Biological activity and safety of adenoviral vector-expressed wild-type p53 after intratumoral injection in melanoma and breast cancer patients with p53-overexpressing tumors

Abstract

p53 mutations are common genetic alterations in human cancer. Gene transfer of a wild-type (wt) p53 gene reverses the loss of normal p53 function in vitro and in vivo. A phase I dose escalation study of single intratumoral (i.t.) injection of a replication-defective adenoviral expression vector containing wt p53 was carried out in patients with metastatic melanoma or breast cancer with increased p53 protein immunoreactivity in pretreatment tumor biopsies. The biological activity of the injected wt p53 was assayed by reverse transcriptase-polymerase chain reaction in tumor tissue.
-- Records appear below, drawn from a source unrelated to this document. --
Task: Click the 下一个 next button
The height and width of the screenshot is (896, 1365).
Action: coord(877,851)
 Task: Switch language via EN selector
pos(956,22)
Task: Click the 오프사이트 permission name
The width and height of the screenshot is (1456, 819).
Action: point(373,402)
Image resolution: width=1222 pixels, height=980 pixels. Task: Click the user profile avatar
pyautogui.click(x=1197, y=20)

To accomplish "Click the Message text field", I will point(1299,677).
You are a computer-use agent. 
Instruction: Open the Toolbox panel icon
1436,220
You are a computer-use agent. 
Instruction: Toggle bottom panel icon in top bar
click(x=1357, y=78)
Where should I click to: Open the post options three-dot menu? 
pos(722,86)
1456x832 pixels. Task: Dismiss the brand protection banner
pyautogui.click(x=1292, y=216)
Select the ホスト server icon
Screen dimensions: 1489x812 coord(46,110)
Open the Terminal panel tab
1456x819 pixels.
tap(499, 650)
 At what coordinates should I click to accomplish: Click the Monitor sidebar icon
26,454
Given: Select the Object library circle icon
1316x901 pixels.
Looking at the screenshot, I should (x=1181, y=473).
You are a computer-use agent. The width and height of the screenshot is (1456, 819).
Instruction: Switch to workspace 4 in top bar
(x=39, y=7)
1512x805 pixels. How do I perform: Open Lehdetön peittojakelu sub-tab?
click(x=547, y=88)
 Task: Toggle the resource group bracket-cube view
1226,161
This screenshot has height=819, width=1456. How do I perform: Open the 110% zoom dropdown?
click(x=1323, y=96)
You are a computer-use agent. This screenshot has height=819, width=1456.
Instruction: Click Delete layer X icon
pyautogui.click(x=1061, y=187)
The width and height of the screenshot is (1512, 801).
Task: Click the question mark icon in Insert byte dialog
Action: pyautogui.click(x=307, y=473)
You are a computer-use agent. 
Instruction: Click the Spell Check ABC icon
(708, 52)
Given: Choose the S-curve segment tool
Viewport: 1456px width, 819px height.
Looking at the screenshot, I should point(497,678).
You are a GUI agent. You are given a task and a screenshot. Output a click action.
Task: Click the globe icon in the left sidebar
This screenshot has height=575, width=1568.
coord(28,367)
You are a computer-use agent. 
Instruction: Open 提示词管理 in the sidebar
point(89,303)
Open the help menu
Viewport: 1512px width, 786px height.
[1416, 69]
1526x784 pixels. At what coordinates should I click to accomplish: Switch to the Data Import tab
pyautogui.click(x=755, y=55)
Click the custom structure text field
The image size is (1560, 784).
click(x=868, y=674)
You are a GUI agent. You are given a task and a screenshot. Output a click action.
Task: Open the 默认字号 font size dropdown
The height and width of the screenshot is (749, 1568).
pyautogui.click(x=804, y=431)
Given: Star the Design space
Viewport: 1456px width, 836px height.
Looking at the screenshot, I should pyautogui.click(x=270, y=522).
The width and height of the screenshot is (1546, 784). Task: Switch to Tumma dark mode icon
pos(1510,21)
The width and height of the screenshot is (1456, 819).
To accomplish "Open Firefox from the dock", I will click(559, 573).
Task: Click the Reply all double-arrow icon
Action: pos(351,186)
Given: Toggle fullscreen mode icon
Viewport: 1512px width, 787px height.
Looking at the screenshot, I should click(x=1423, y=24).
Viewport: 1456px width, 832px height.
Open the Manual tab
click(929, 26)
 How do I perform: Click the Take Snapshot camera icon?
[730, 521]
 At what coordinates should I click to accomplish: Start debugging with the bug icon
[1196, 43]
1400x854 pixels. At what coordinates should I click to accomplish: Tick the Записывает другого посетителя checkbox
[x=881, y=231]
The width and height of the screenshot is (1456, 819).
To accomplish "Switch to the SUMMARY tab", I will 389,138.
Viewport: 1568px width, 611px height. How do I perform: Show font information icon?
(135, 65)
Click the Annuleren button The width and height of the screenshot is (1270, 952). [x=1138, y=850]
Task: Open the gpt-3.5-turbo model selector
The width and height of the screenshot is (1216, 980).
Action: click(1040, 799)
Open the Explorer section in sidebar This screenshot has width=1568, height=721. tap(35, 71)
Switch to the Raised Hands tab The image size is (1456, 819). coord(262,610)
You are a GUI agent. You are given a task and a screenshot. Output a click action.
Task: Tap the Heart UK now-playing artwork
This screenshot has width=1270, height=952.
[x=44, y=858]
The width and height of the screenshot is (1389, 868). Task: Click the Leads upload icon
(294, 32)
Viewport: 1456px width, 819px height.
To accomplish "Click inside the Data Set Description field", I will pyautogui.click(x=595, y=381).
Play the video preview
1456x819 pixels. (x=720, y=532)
A total of six (five melanoma and one breast adenocarcinoma) patients were treated at dose levels dependent upon tumor size/dose escalation sequence. Five of six patients became positive for the transfer of wt p53 into tumor tissue 2 days after injection of the vector. Of the four patients assayed, all developed anti-adenoviral antibodies. Adverse reactions associated with i.t. injection were mild, with no obvious correlation between the incidence, severity, or relationship of the events and drug dose. p53 gene therapy by i.t. injection of a replication-defective adenoviral expression vector is safe, feasible, and biologically effective (with respect to transduction frequency) in patients with either metastatic melanoma or breast cancer.